--- Consignes ---
Repérez, s'il vous plaît, toutes les lignes ci-dessous qui contiennent le mot « perform », puis recopiez-les.

Exemples de repérage à l'écran
------------------------------------------------

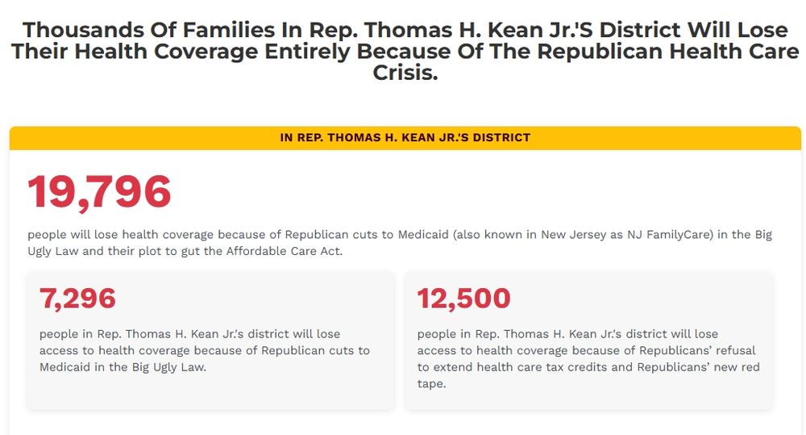Click the word 'Crisis.' in the headline

pyautogui.click(x=405, y=73)
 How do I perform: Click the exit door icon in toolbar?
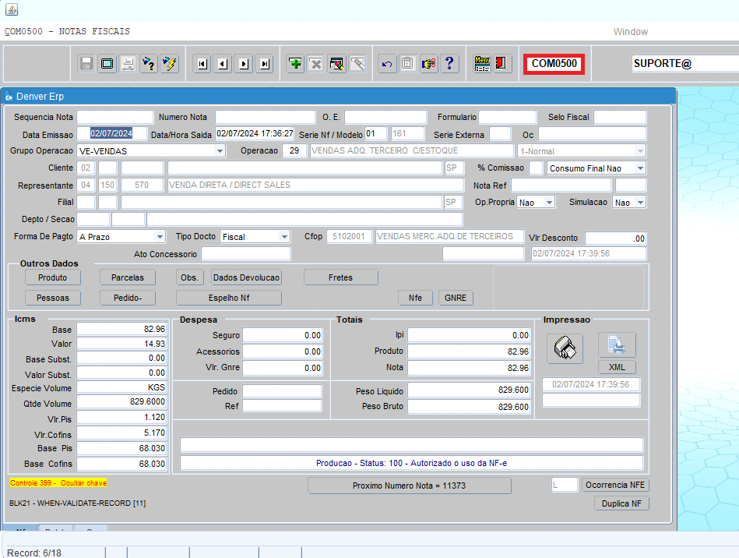(x=502, y=64)
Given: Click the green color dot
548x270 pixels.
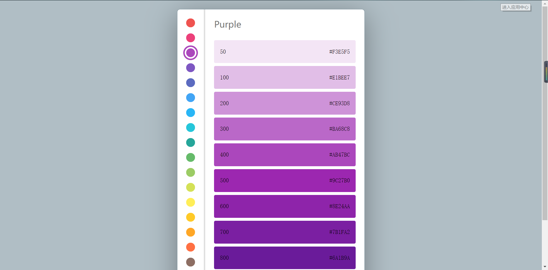Looking at the screenshot, I should tap(191, 157).
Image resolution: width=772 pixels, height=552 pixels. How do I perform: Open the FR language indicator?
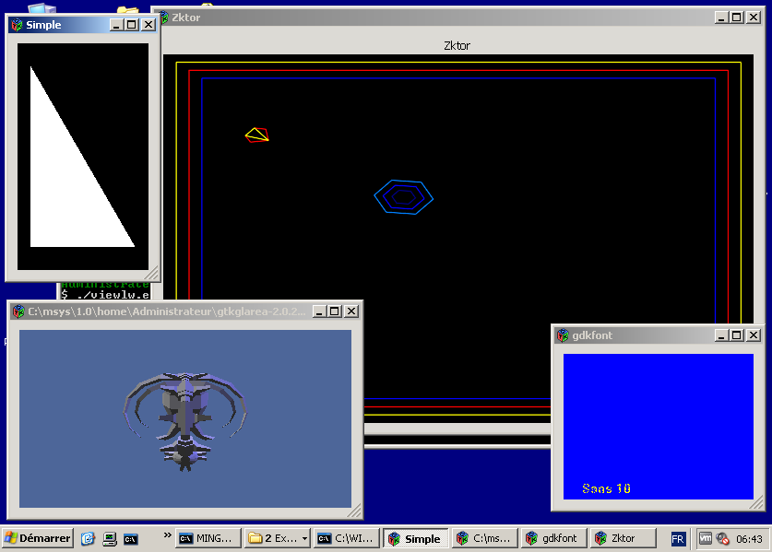678,538
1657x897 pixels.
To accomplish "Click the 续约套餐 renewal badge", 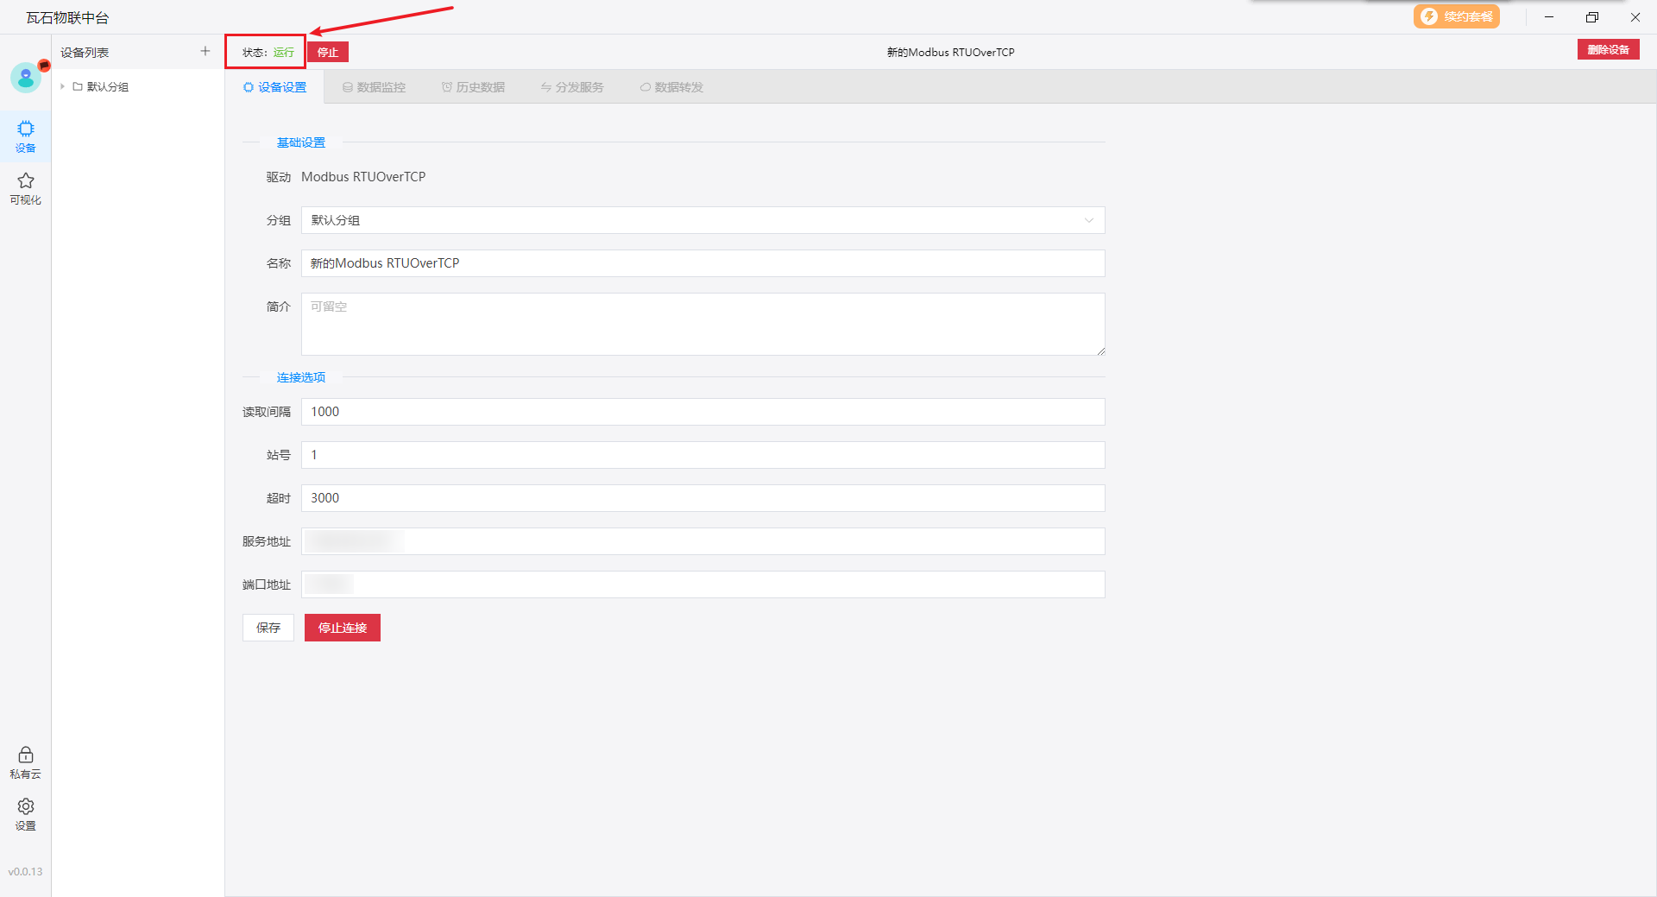I will pos(1456,17).
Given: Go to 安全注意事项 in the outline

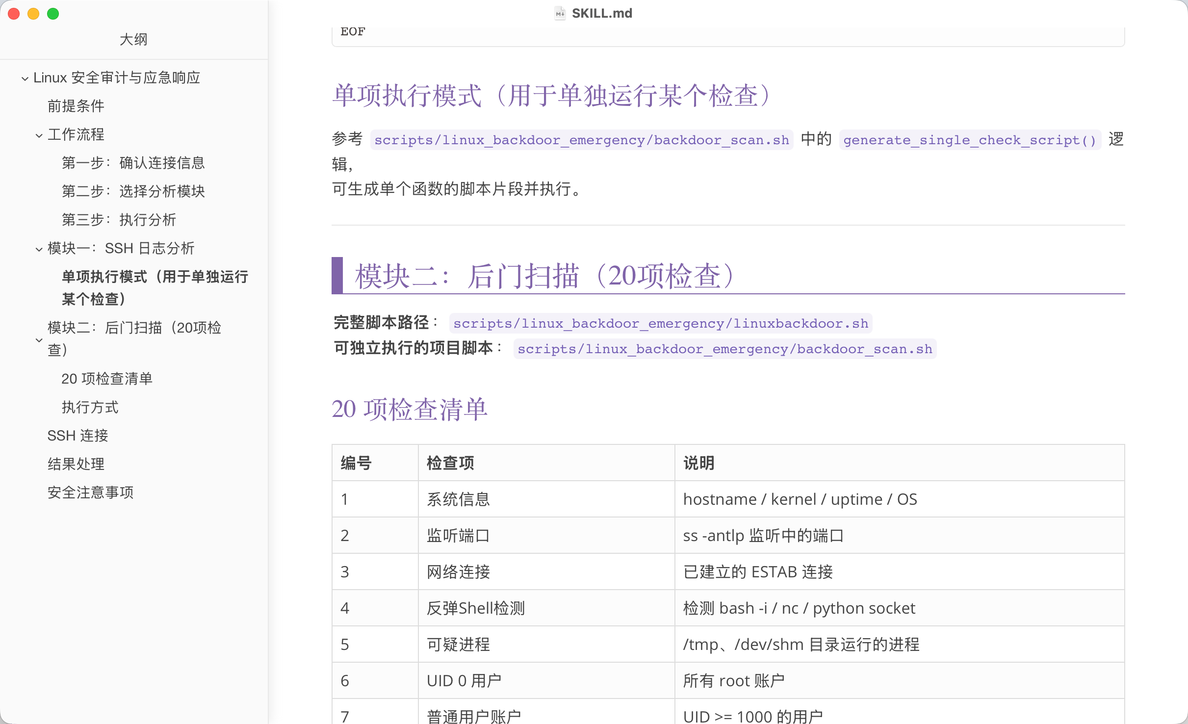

------------------------------------------------

--- Exercice terminé ---
 How do I perform: Click the exit door icon in toolbar?
Image resolution: width=772 pixels, height=552 pixels. How do I perform: Open the FR language indicator?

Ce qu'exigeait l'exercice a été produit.